• [SELECTED EXCERPT]
● ● ● ●

Lake Hamilton High School is a public secondary school for grades 10 through 12 located in Pearcy, Arkansas, located near Lake Hamilton and Lake Catherine. LHHS supports more than 900 students with more than 50 educators.

==Academics==
LHHS is accredited by the Arkansas Department of Education (ADE) and has been accredited by AdvancED since 2011. Students compete a program of study that completes with the ADE Smart Core curriculum. Lake Hamilton offers a variety of educational programs, including English as a Second Language (ESL), Advanced Placement (AP), character and drug education programs, homeless child and youth programs, career and technical education, and special needs and special education classes.

Senior high students may take advantage of the accelerated classes in the core content areas which provide challenging curricular materials to meet their needs. In addition, students may choose Pre-AP and Advanced Placement classes in the University Studies Program, which provide college level material and college credit by examination. Concurrent credit in academic classes is also available through National Park Community College.

==Extracurricular activities==
The Lake Hamilton mascot for academic and athletic teams in the Wolves with maroon and gold serving as the school colors.

=== Clubs and traditions ===
The Lake Hamilton Band Program, known as The Lake Hamilton Powerband of Arkansas, is the 2018, 2019, 2023, and 2024 6A State Champions as well as the State Champion runner-up in 2020, 2021, and 2022. In 2019 and 2023 the Powerband became Bands of America Grand National Semi-Finalists. After the 2022 marching season, the band was honored as one of the few programs that were invited to the Macy's Thanksgiving Day Parade in 2024. The program has also found success in their concert group as well being the 2022 6A State Concert Band Champions. In 2018 the band placed 1st in Class Scholastic A at the WGI Winds World Championships and in 2019 the band placed 2nd in Class Scholastic Open. The Band is currently under the direction of Jon Shultz, Bryan Field, Sarah Field, Janna Lane, Sean Lane, Karen Dismuke, and Kassidy Lane.

In November 2007, the Lake Hamilton FFA Chapter's poultry judging team represented Arkansas at the National FFA Poultry Contest and finished third, with three team members winning scholarships. Other recent past state champions include Prepared Public Speaking in 2009, Nursery/Landscape in 2005, Floriculture in 1998 and 2004, Livestock in 2003, Ag Mechanics in 1997, 1998, 1999, 2000 and 2002, Poultry in 1999 and 2001, Farm Business in 2000, Creed Speaking in 2014, and Food Science in 2014.

● ● ● ●

Records from a dataset:
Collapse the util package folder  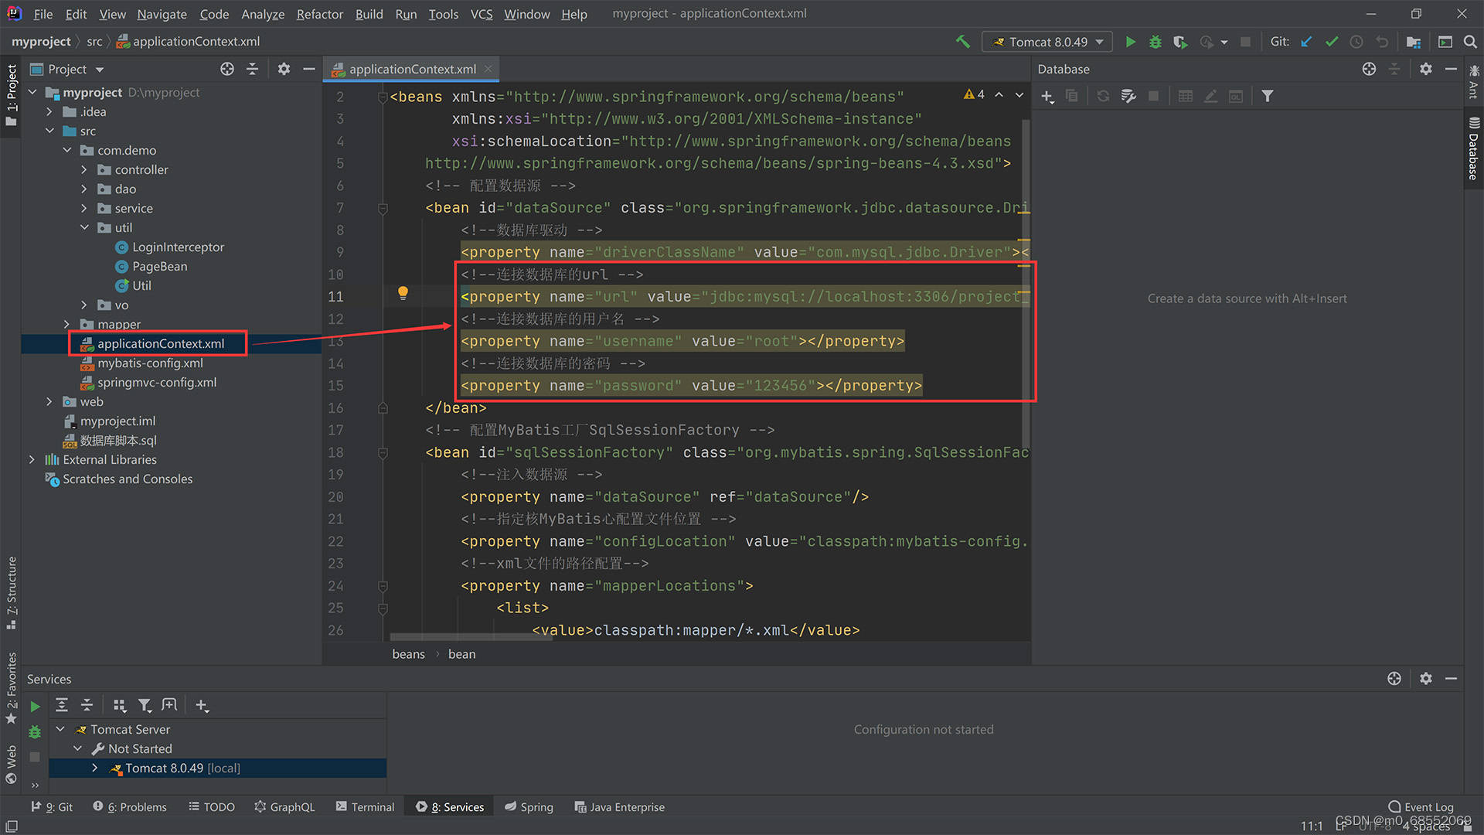[x=84, y=227]
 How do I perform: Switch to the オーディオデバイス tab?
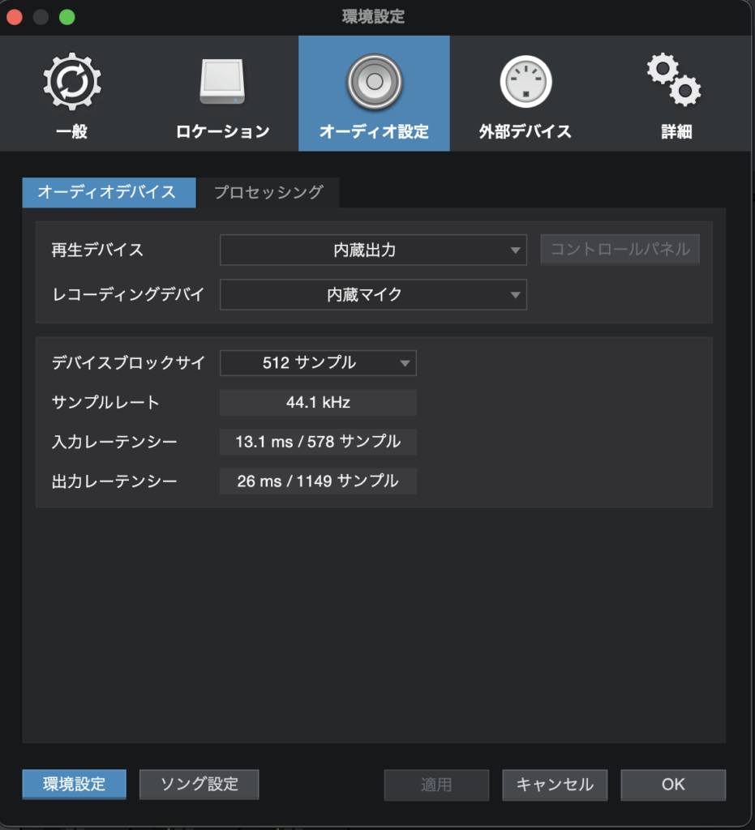pos(109,192)
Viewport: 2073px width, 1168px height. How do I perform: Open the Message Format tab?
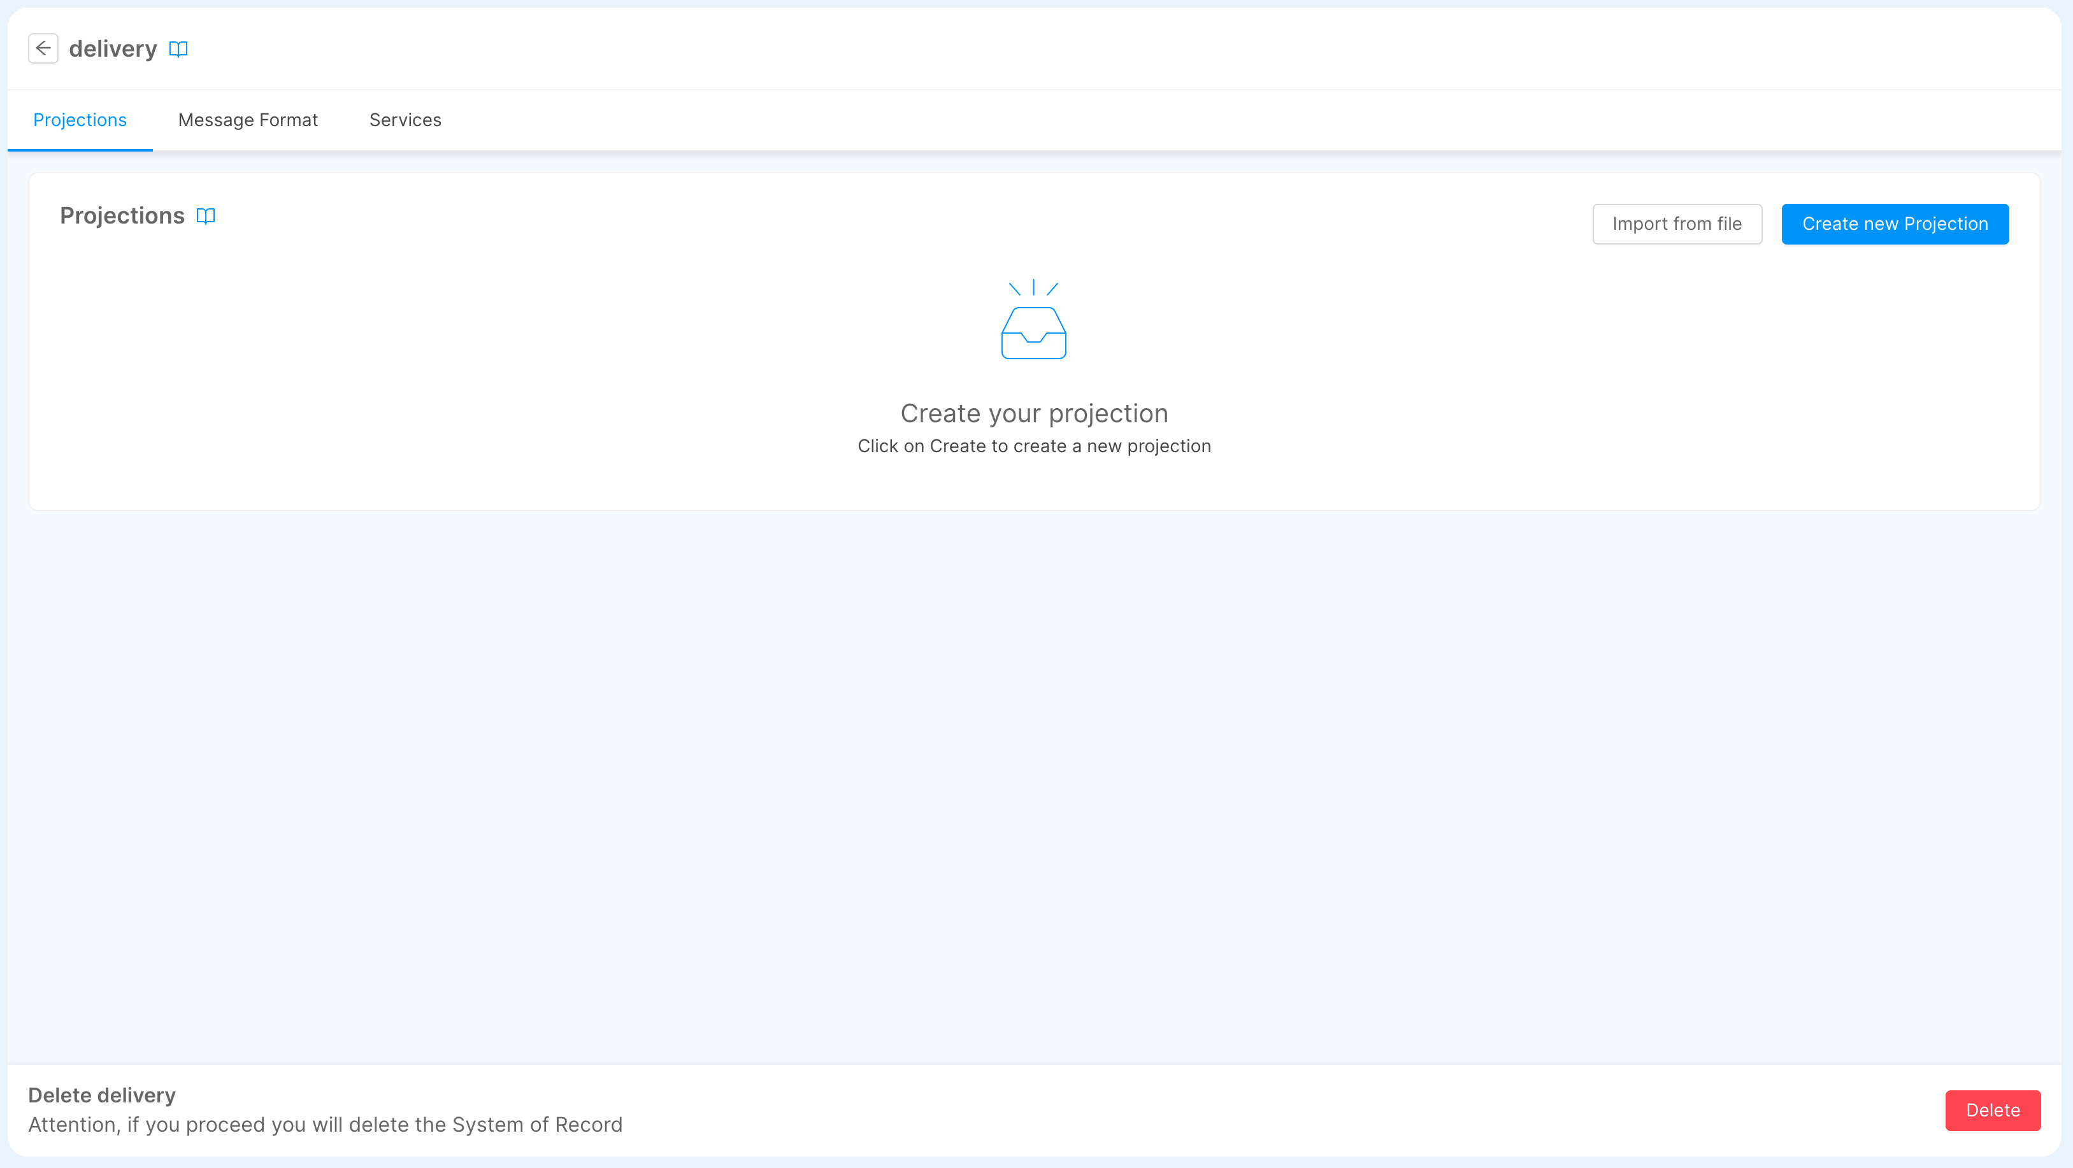pos(248,120)
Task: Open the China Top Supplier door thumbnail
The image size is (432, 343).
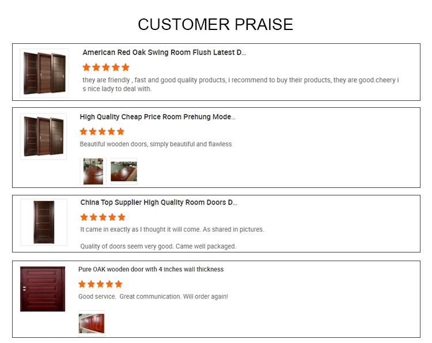Action: coord(44,222)
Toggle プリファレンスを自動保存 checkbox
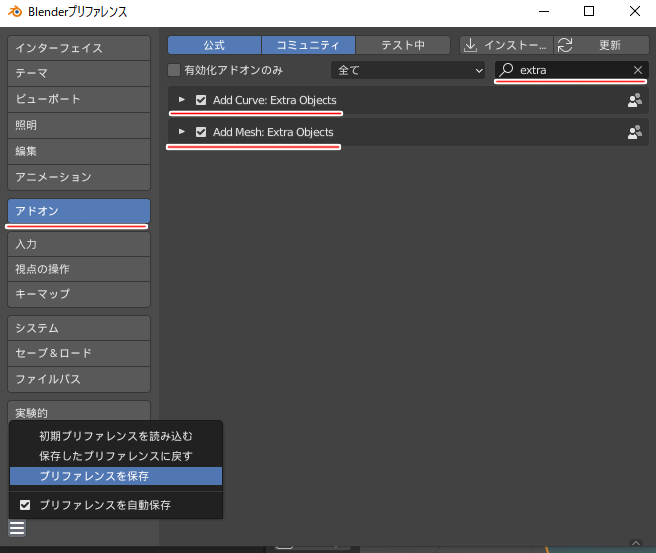The width and height of the screenshot is (656, 553). [26, 505]
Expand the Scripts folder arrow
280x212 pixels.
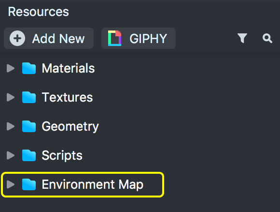(x=11, y=155)

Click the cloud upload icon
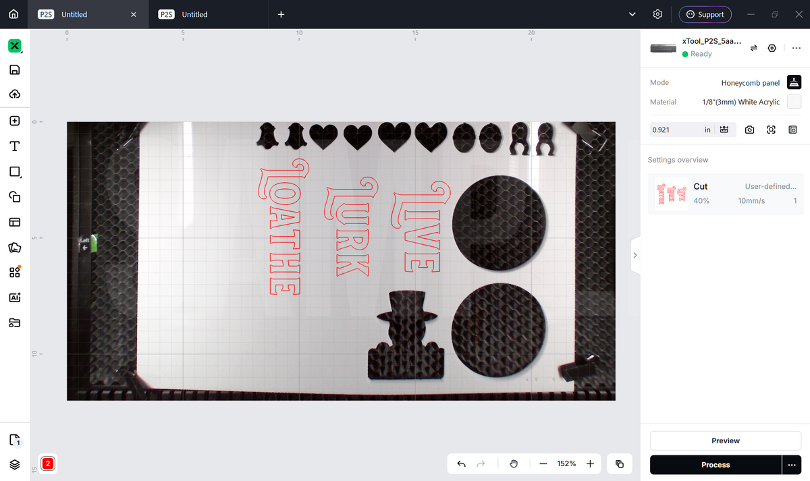point(15,94)
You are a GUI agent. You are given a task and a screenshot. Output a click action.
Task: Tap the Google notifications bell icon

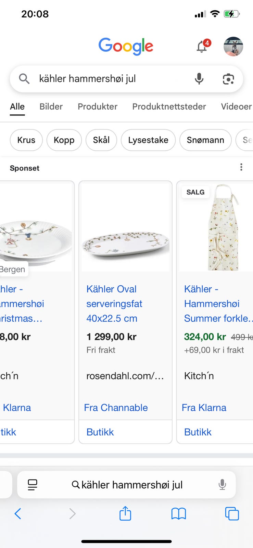pyautogui.click(x=202, y=47)
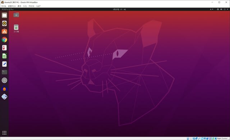This screenshot has width=230, height=140.
Task: Launch Rhythmbox music player from dock
Action: pyautogui.click(x=4, y=23)
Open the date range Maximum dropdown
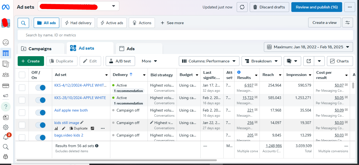 point(308,47)
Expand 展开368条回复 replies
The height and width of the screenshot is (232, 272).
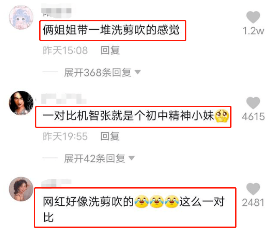[98, 72]
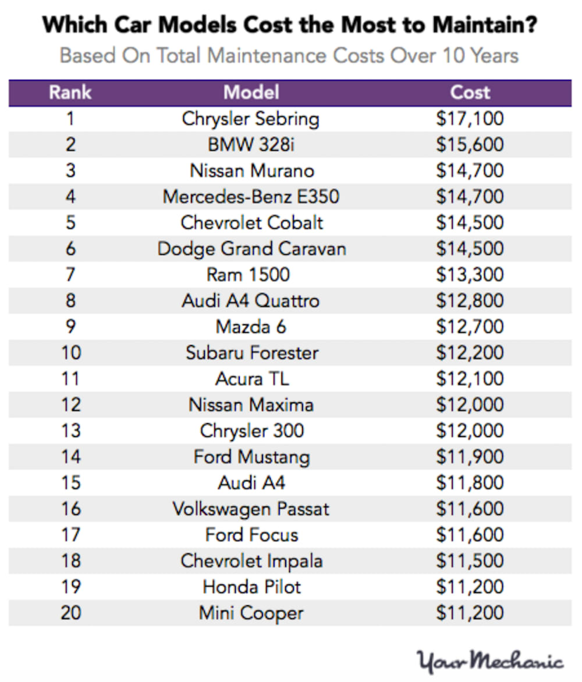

● ● ● ●

• [EXERCISE SET]
1 > Can you swap "accelerated" for "honors" and give the Lake Hamilton High School text again, starting with "Senior high students" and going on through "Park Community College."?
2 > What comes next in the Lake Hamilton High School text? Supply the next part, picking up after its final sentence.

• [EXPECTED RESULTS]
1 >
Senior high students may take advantage of the honors classes in the core content areas which provide challenging curricular materials to meet their needs. In addition, students may choose Pre-AP and Advanced Placement classes in the University Studies Program, which provide college level material and college credit by examination. Concurrent credit in academic classes is also available through National Park Community College.

2 >
===Athletics===
The Wolves compete in the state's 6A classification administered by the Arkansas Activities Association. Interscholastic sporting activities include football, volleyball, golf (boys/girls), bowling (boys/girls), cross country (boys/girls), basketball, cheer, swimming (boys/girls), soccer (boys/girls), baseball, softball and track and field (boys/girls).

- Football
- Head Coach: Tommy Gilleran
  - Other Coaches: Stan Cooper, Dale Gilleran, David Dearmon, Utah Aitken, David Davenport
- The Wolves football team won state football championship in 1992 and 2008.

- Volleyball
- Head Coach: Karen Smith
- The Lady Wolves volleyball team captured a state volleyball championship in 2007.

- Bowling
- Head Coach: John Utley

- Basketball
- Boys Coach: Scotty Pennington
- Girls Coach: Blake Condley

- Track and Cross Country
- Head Coach: Karl Koonce – a 2009 National Coach of the Year award recipient by the National Federation of State High School Associations (NFHS) Coaches Association.
- The boys track team won three consecutive state track and field championships (2008, 2009, 2010).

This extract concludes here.